[TEXT SHOWN — start]

Drishti, or focused gaze, is a means for developing concentrated intention. The most common is Urdhva, or upward gazing, where the eyes are lifted, with the spine aligned from crown to tailbone. This technique is employed in a variety of postures.

There are, in total, nine drishtis that instruct the yoga student in directing his or her gaze. Each pose is associated with a particular drishti. They include:

  • Angusta ma dyai: to the thumb
  • Broomadhya: to the third eye, or between the eyebrows
  • Nasagrai: at a point six inches from the tip of the nose
  • Hastagrai: to the palm, usually the extended hand
  • Parsva: to the left side
  • Parsva: to the right side
  • Urdhva: to the sky, or inwards
  • Nabichakra: to the navel
  • Padayoragrai: to the toes


The drishti allow our wyes to rest on one point, helping to prevent our mental focus from being distracted during yoga practice by other visual stimulations and their associations; this helps us to develop one-pointedness- where the focus is concentrated on one single point. With practice this induces higher states of concentration that promote mental energy, awareness and introspection.

For this reason, drishtis are also often used individually as tools in meditation practice. We therefore draw upon this meditative aspect to create tranquility of mind and purity of inner vision, in order to reflect on your true nature as we move through the yogasanas.

Having a steady focal point also gives orientation and balance to the body in the postures, and helps to align the neck through the head position. The changes of drishtis throughout Surya Namaskara (Sun salutation) health the body’s directional flow, cultivating physical and mental clarity. Drishtis also strengthen the eyes muscles and helps to improve the eyesight - another practical physical benefit.


The traditional method of learning the Ashtanga System of yoga was one to one. – A single student working with his or her Guru. Each asana or posture was given individually to the student when that student was deemed ready to receive it. More recently, however, two main methods of teaching have evolved. The firsts the “Self –Practice Method” in which the teacher introduces the practice, imparts information, monitors the individual’s progress, & physically corrects the postures. The second method is the “Traditional Counting Method”, which is suited to students/who have reached a level whereby they can practice the complete primary series, or yoga chikitsa by themselves. The purpose of the counting methods is to extend the breath so that the correct vinyasa can be achieved & to deepen the focus of individual practitioners. Through this, an understanding of the complete system develops. The understanding, experience, strengths & stamina gained from these two methods filters back into each individual’s personal self-practice.

[TEXT SHOWN — finish]
[SUPPLIED MATERIAL — start]

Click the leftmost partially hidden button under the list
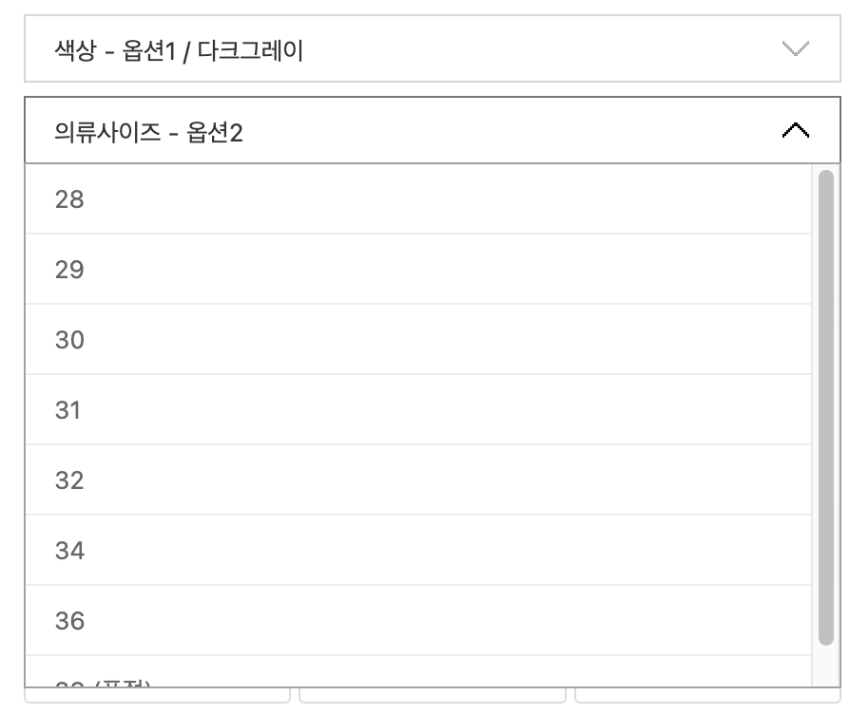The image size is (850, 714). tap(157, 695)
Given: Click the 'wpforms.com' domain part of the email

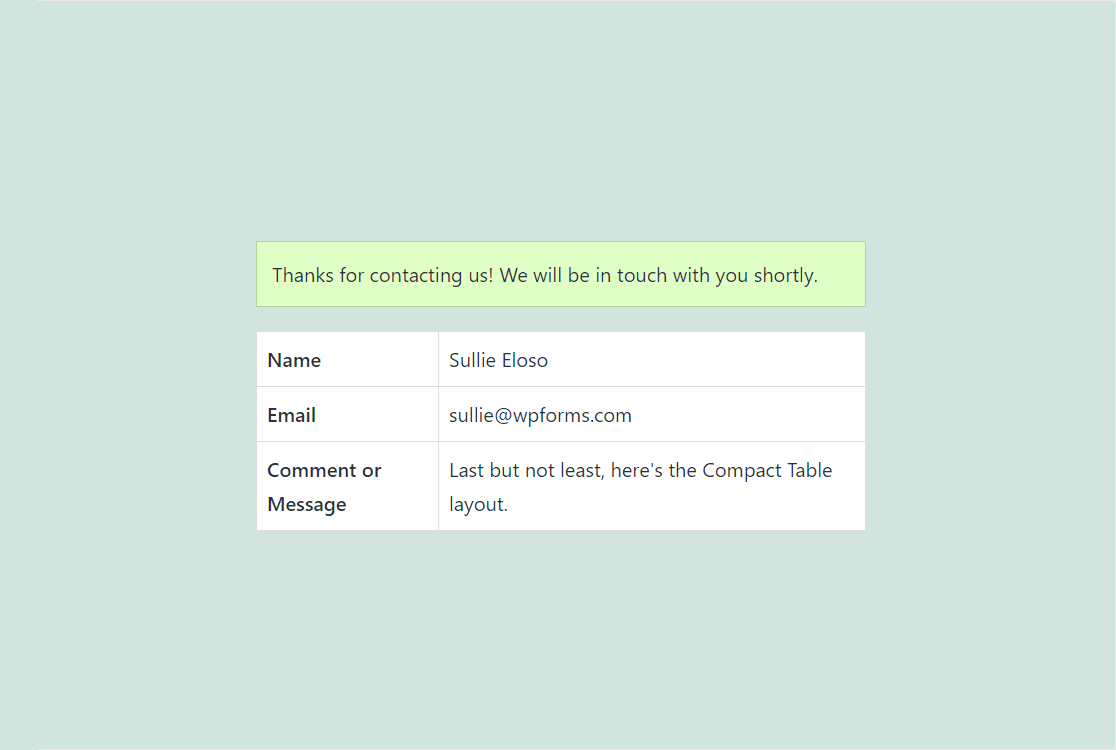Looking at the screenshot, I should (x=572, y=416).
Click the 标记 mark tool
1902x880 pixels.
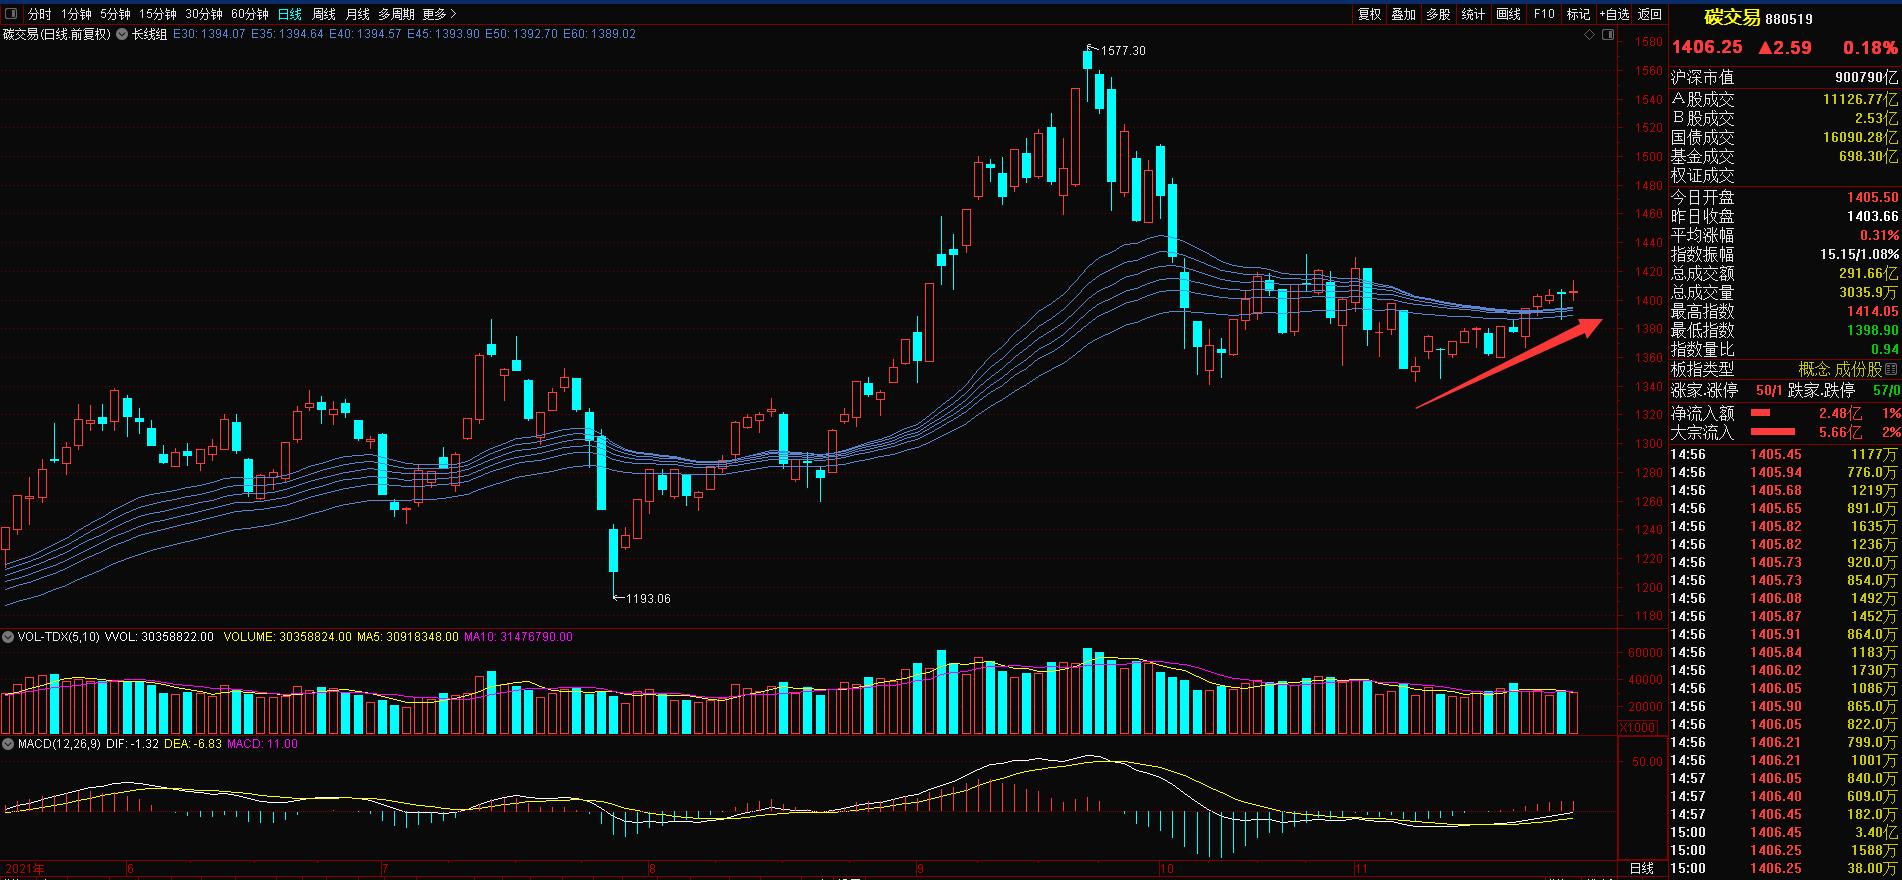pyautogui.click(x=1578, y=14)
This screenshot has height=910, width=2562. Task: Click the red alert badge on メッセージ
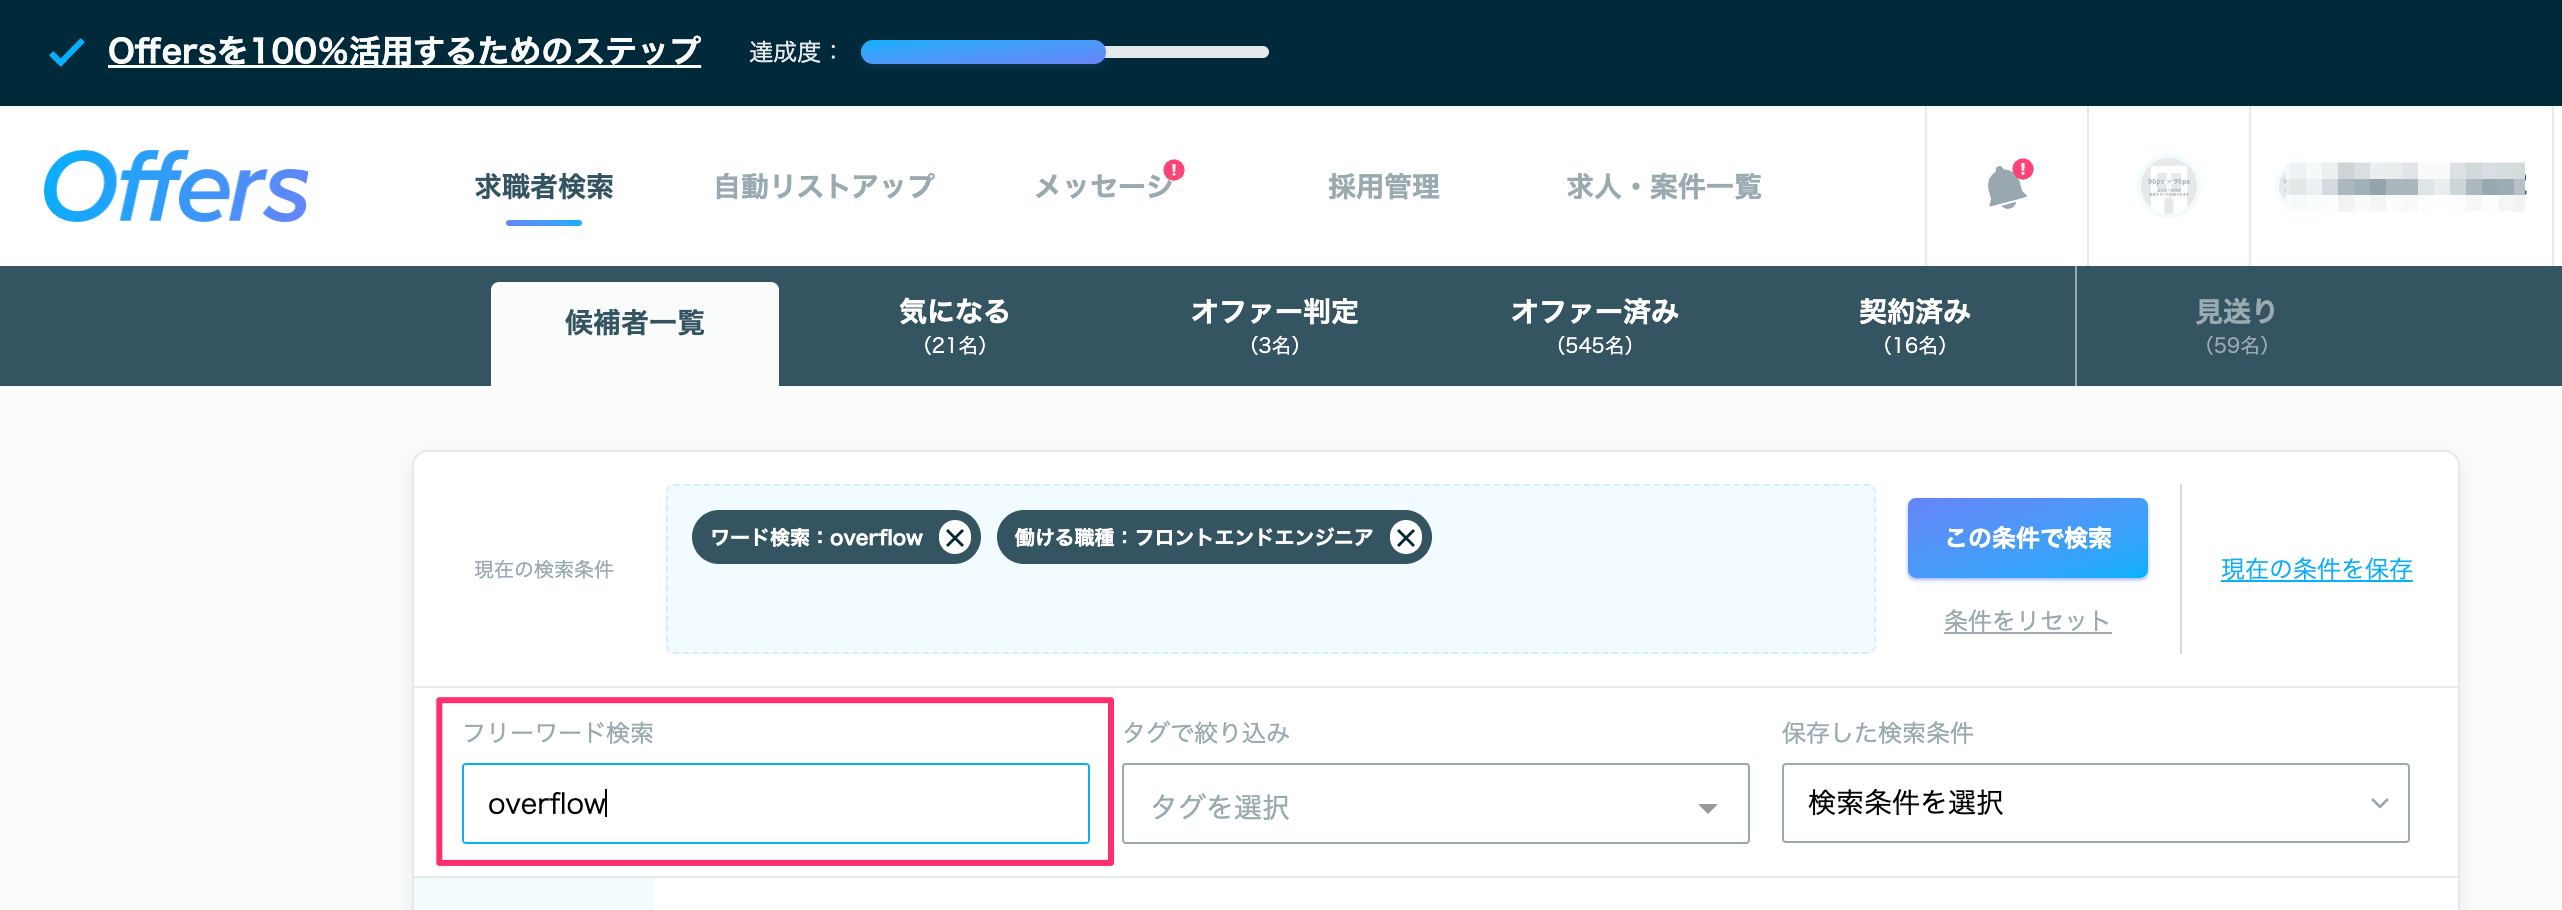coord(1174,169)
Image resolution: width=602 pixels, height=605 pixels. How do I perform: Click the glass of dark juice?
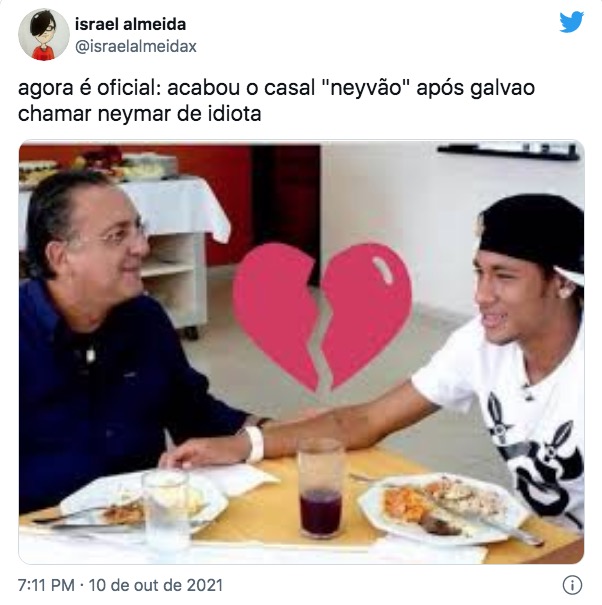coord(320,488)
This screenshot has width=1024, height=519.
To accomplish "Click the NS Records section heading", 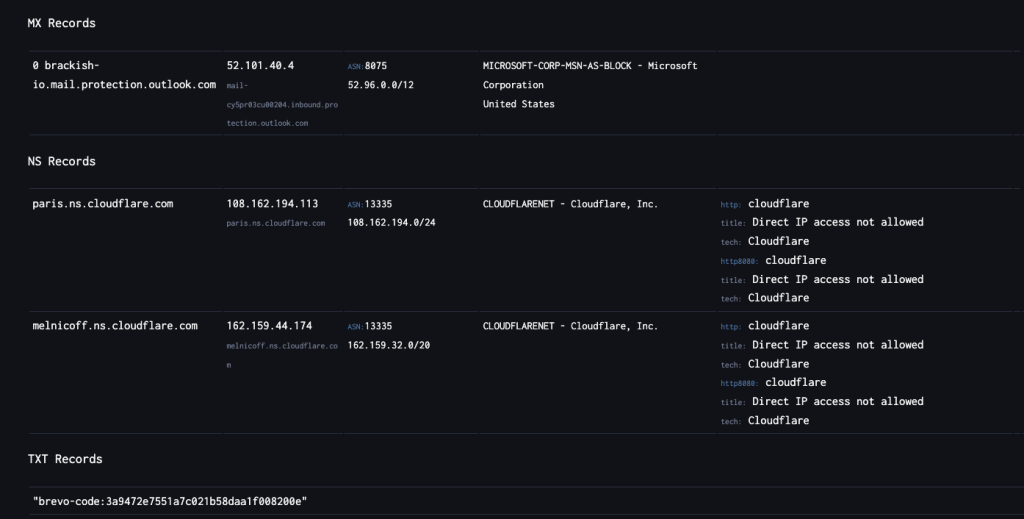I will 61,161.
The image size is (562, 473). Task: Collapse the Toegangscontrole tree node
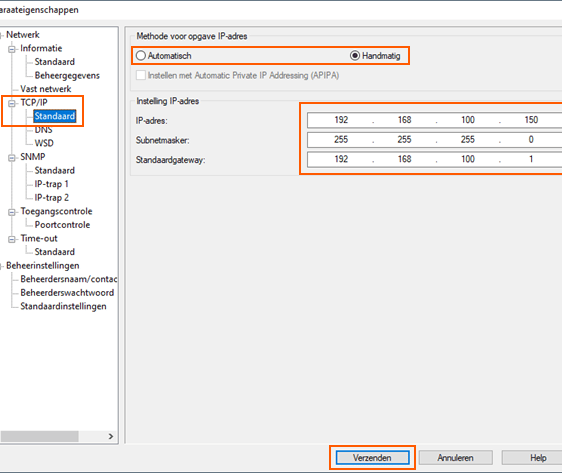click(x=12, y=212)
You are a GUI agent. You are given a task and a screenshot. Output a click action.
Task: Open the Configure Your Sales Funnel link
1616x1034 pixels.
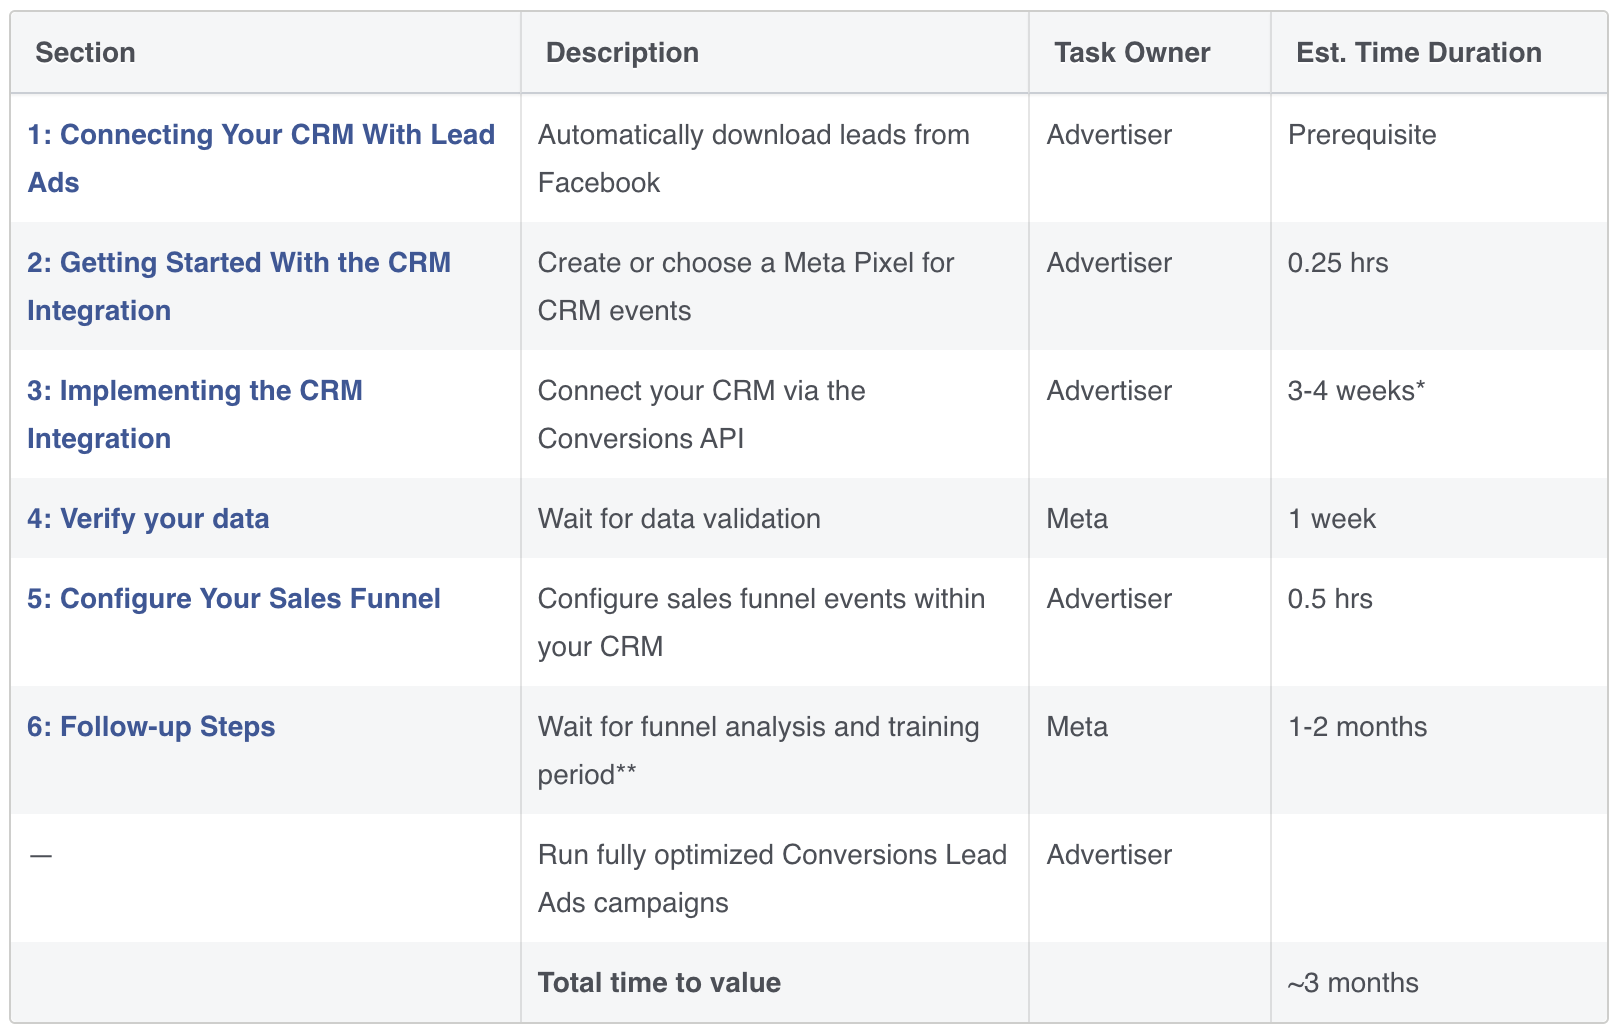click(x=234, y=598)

[SUPPLIED MATERIAL — finish]

• _APPLY WHAT YOU READ_
1) Please rewrite the text on drishti from "The drishti allow" to "awareness and introspection.", substituting "attention" for "mental focus".
2) Write a continuation of the text on drishti, picking up after its final sentence.

• _RESULTS OF THE TASKS_
1)
The drishti allow our wyes to rest on one point, helping to prevent our attention from being distracted during yoga practice by other visual stimulations and their associations; this helps us to develop one-pointedness- where the focus is concentrated on one single point. With practice this induces higher states of concentration that promote mental energy, awareness and introspection.

2)
This style of yoga is characterized by a focus on vinyasa, or a dynamic connecting posture, that creates a flow between the more static traditional yoga postures. The vinyasa 'flow' is a variant of Sūrya namaskāra, the Sun Salutation. The whole practice is defined by six specific series of postures, always done in the same order, combined with specific breathing patterns (ujjayi breathing).

A standard Vinyasa consists of the flow from chaturanga, or plank, to chaturanga dandasana, or low plank, to urdhva mukha svanasana (Upward-facing dog), to adho mukha svanasana, or Downward-facing dog. The purpose of vinyasa is to create heat in the body, which leads to purification of the body through increased circulation and sweating. It also improves flexibility, as well as tendon and hard tissue strength, allowing the student to practice advanced asanas with reduced risk of injury.

There are six series altogether. Each sequence typically begins with 10 Sun Salutations and the standing poses. This is referred to as the "opening sequence". The student then moves to either the Primary, Intermediate, Advanced A, B, C, or D, depending on his or her skill level, finally closing with a set of inverted postures, referred to as the "finishing sequence". Ashtanga Yoga is traditionally taught in Mysore style (supervised self practice), where each student moves through the practice at his or her own pace and level. In the West, it is more common to find classes devoted to a specific series, and guided by an instructor.